If the talks fail, credibility of WTO will at stake. Nobody will take it seriously anymore. Bilateral trade agreements between nations will proliferate. This will circumvent the whole concept of multi-lateral trade co-operation. A huge market opening opportunity will be missed and all that have been accomplished in prior discussions may or may not be salvaged. In the absence of a global instrument, trade dispute resolution may also suffer. Worst impact will be on the developing countries. Their chances of progress will be curtailed. All the above will reflect poorly on WTO.

Let us hope that these talks succeed. It is in the greater interest of developed and the developing countries that this impasse is broken. Next such opportunity may be a decade away.
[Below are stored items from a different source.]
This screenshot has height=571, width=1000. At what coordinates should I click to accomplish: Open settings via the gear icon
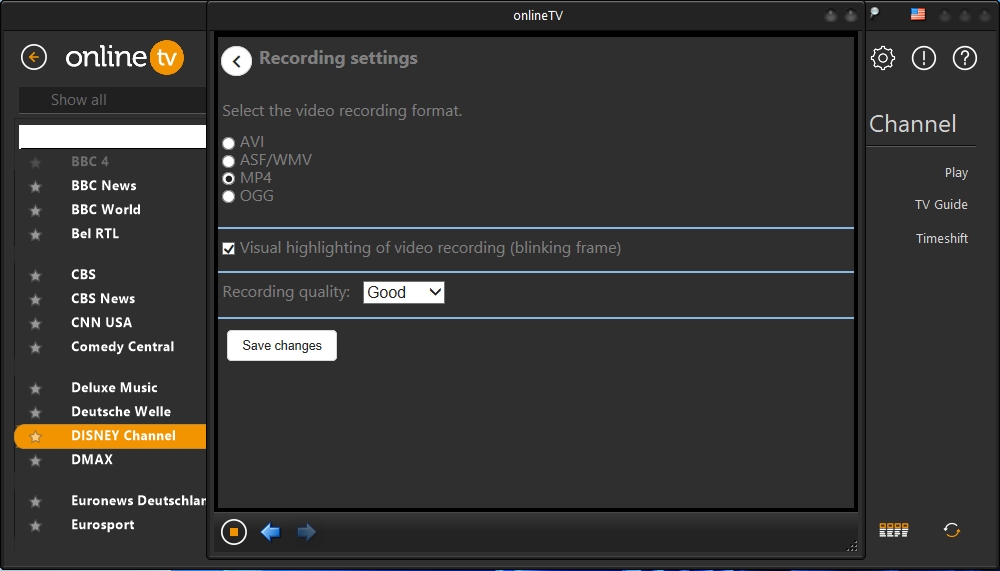click(882, 58)
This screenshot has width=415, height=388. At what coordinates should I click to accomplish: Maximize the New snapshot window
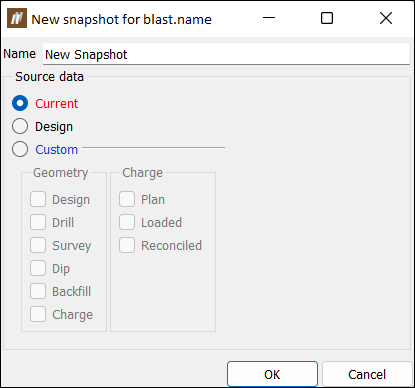click(327, 18)
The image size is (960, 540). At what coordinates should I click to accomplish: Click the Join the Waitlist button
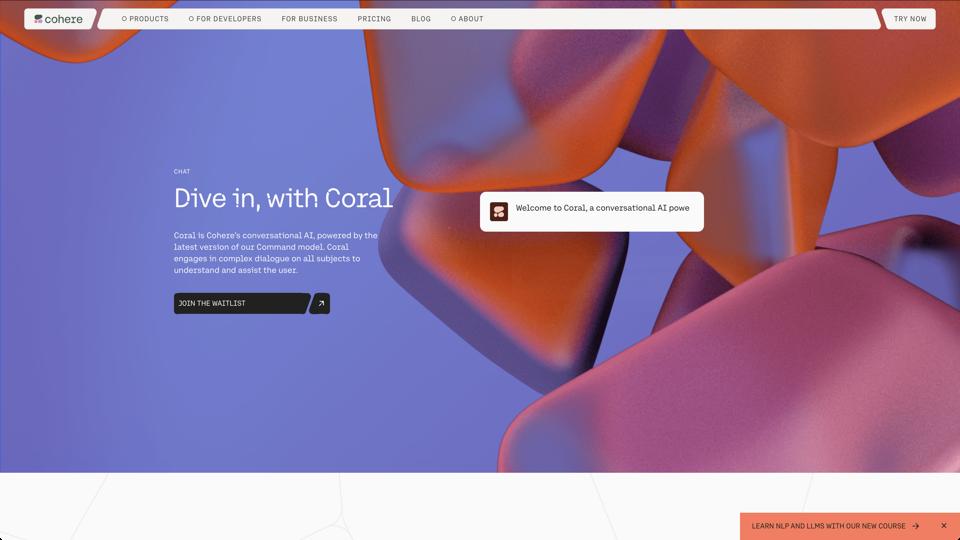tap(240, 303)
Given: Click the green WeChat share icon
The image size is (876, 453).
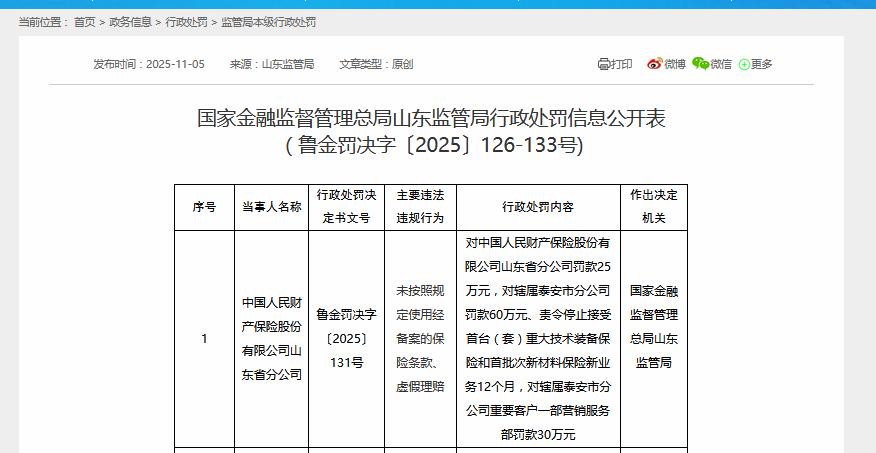Looking at the screenshot, I should (x=700, y=64).
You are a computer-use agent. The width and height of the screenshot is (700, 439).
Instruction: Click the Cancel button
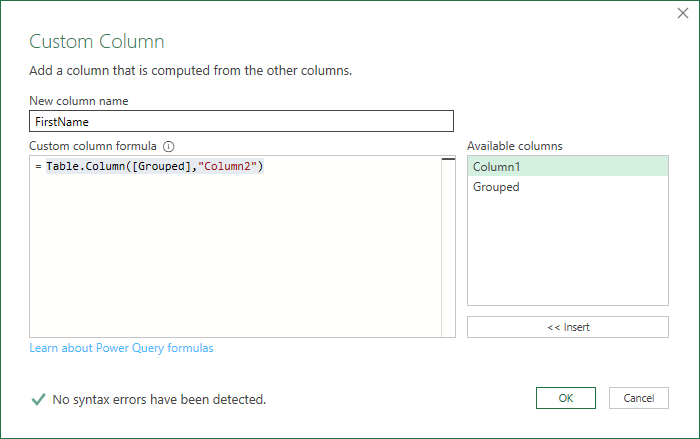click(638, 398)
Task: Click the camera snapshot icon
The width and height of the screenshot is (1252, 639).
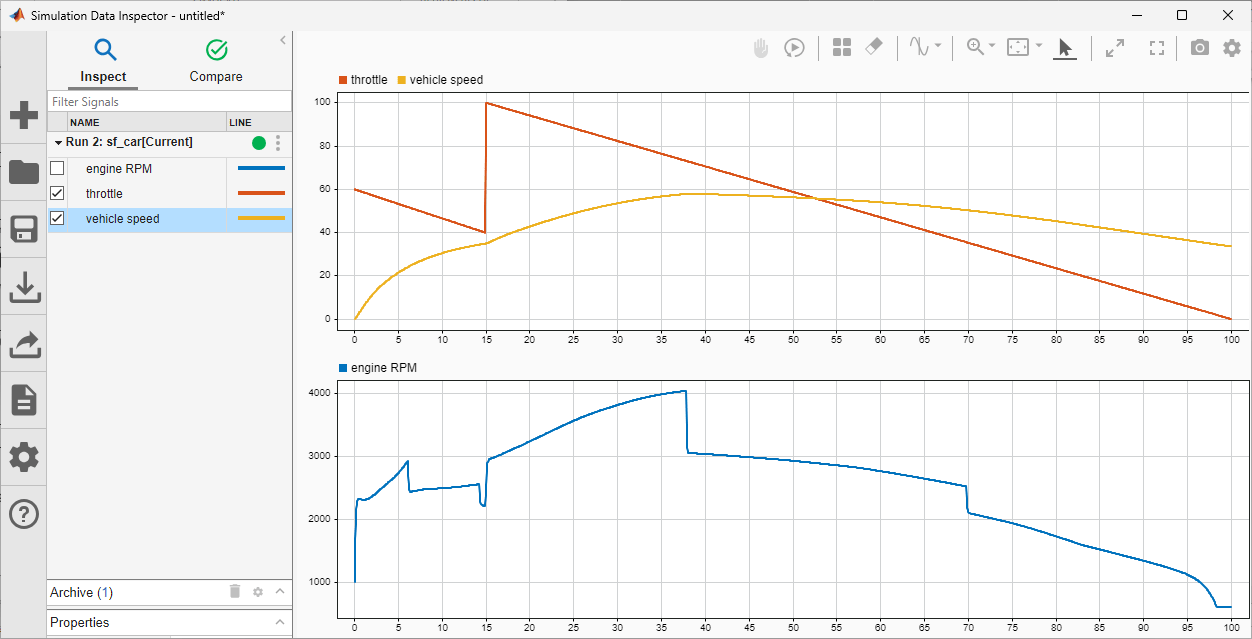Action: point(1200,47)
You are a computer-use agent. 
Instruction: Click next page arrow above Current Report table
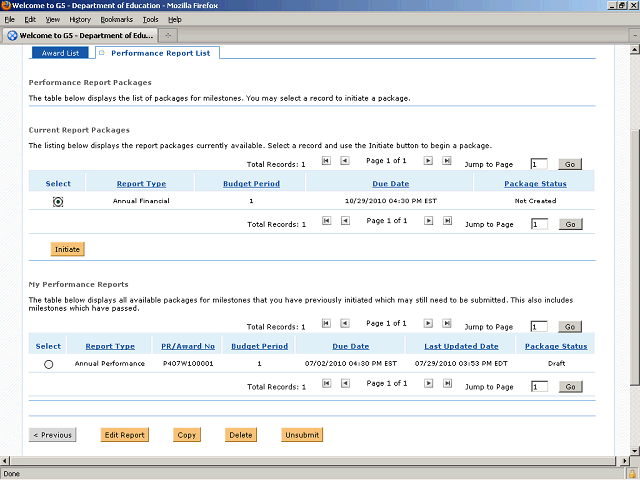point(428,160)
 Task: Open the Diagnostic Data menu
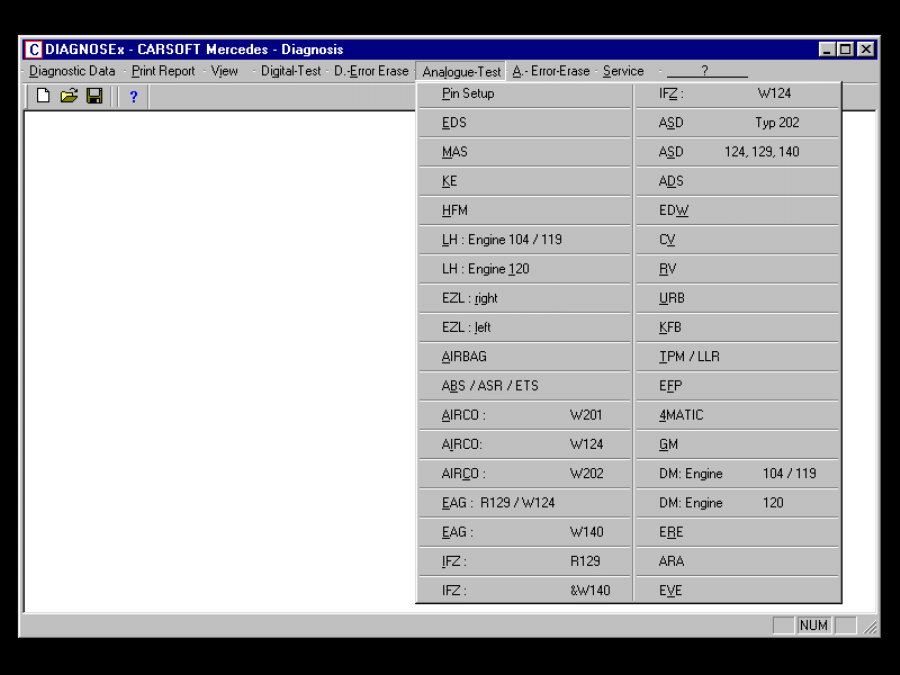tap(72, 71)
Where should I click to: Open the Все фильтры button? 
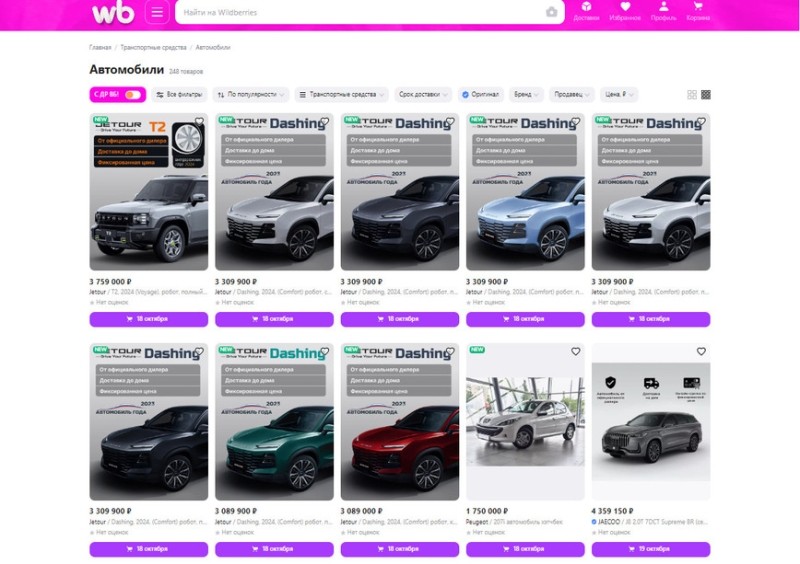(179, 94)
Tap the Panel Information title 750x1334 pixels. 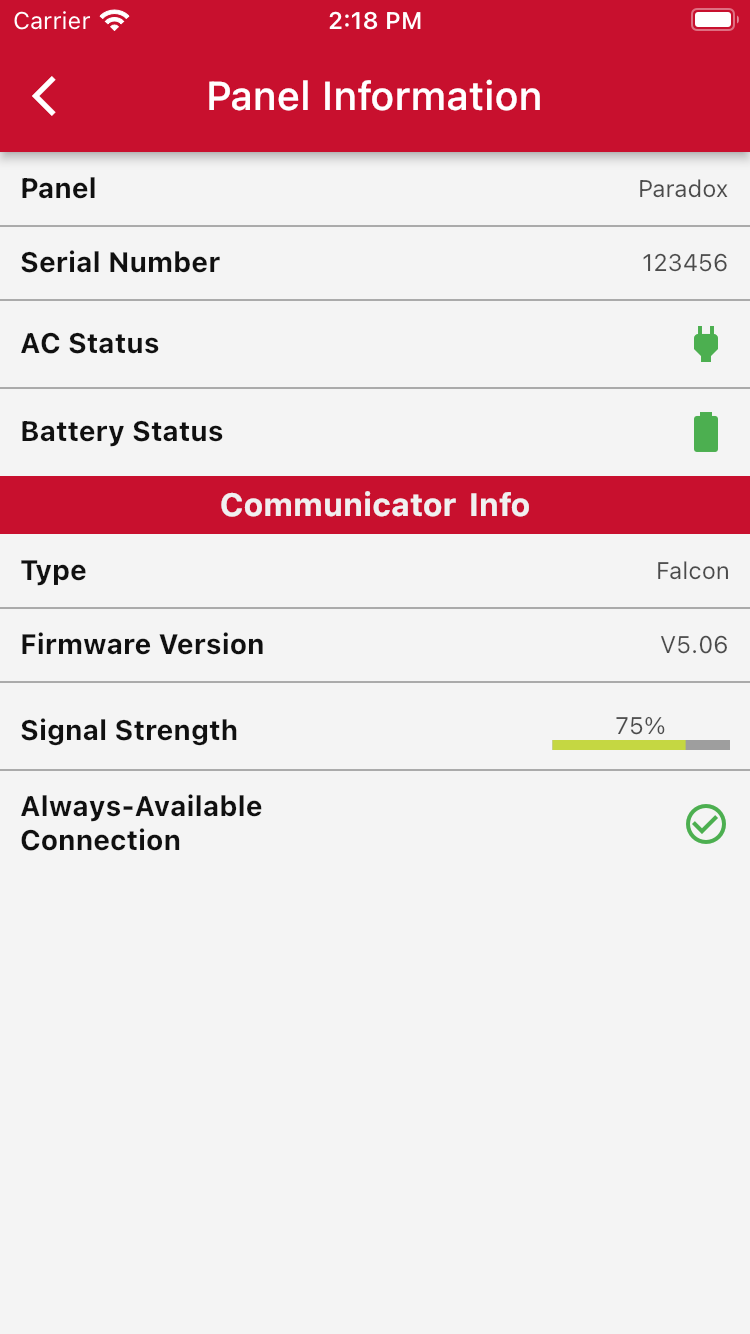click(x=374, y=97)
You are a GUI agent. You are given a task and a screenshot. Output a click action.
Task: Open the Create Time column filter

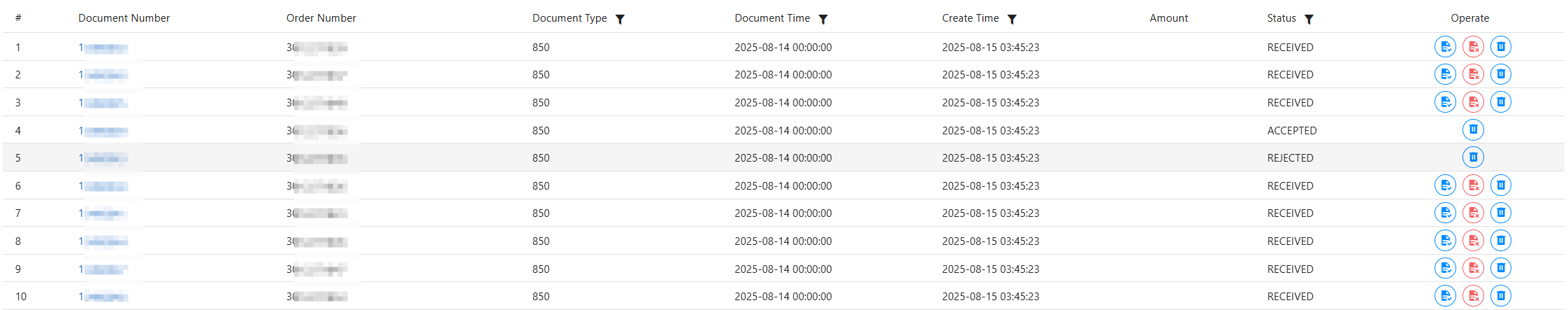pyautogui.click(x=1012, y=20)
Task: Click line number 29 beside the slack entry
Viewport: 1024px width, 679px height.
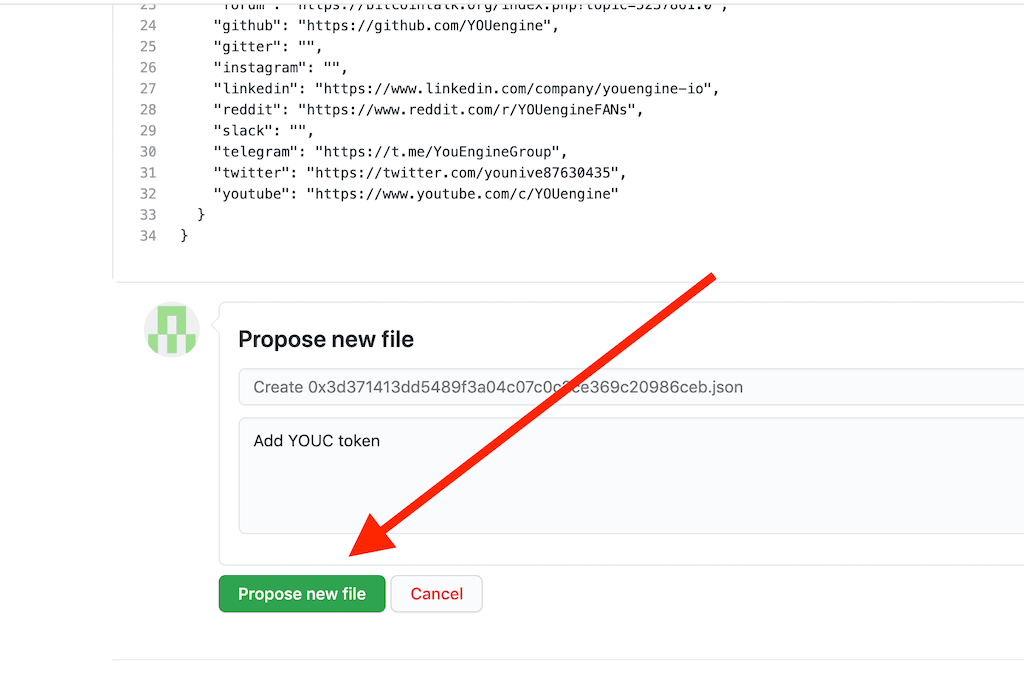Action: 148,131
At that time new realities will have to be taken into consideration. Some of the developing countries like India & China may ask for bigger piece of action. The West again may refuse and impasse may continue. By then WTO will be irrelevant and would have to be re-incarnated into something else. In the preceding years bilateral trade agreements will take the place of multi-lateral agreements. These bilateral agreements will be harder to circumvent, should any time in future WTO agreement is negotiated.